Go through the material underneath and show every line where the string "width" occurs.

##### Material to process #####

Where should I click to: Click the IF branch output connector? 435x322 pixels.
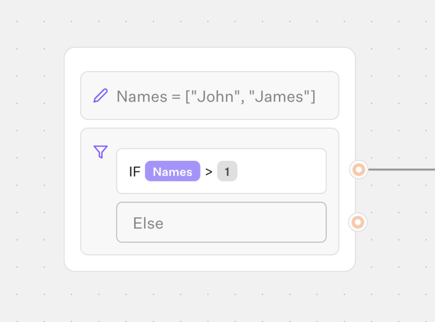[x=359, y=170]
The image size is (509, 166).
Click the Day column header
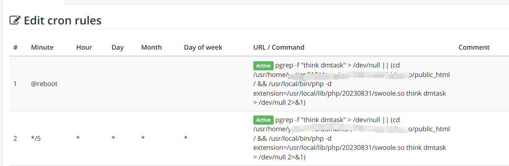click(x=117, y=47)
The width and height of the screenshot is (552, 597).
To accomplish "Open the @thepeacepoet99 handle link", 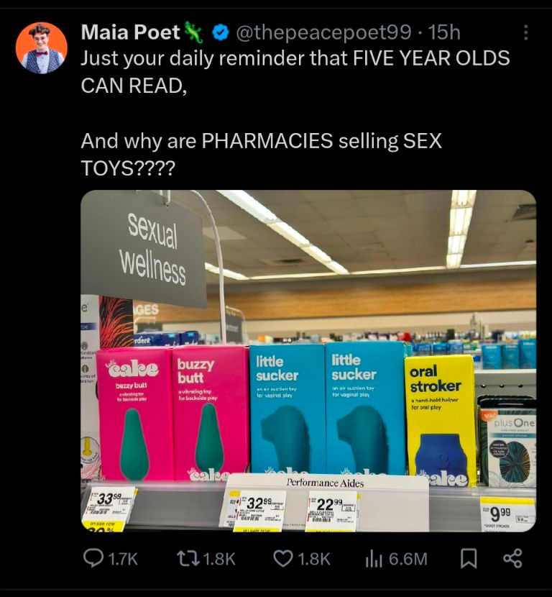I will tap(323, 32).
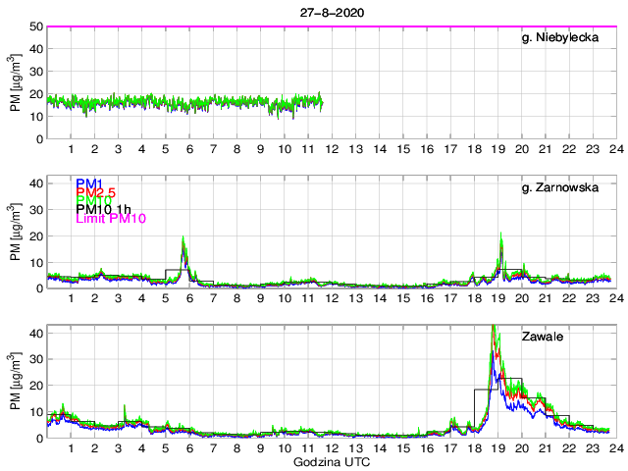628x471 pixels.
Task: Click the bottom plot's PM y-axis label
Action: click(16, 383)
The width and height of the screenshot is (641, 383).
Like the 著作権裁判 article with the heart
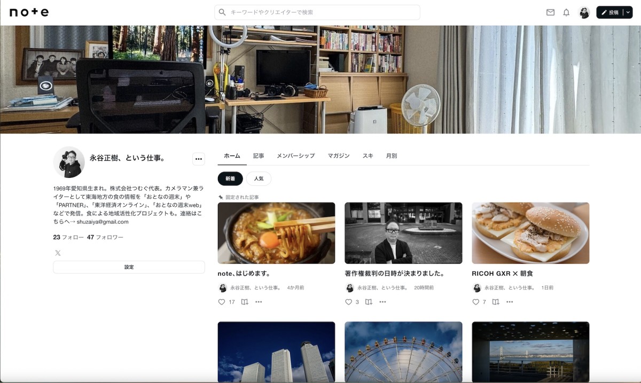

#####

■ **Response to this exercise**:
The width and height of the screenshot is (552, 597).
The width and height of the screenshot is (641, 383).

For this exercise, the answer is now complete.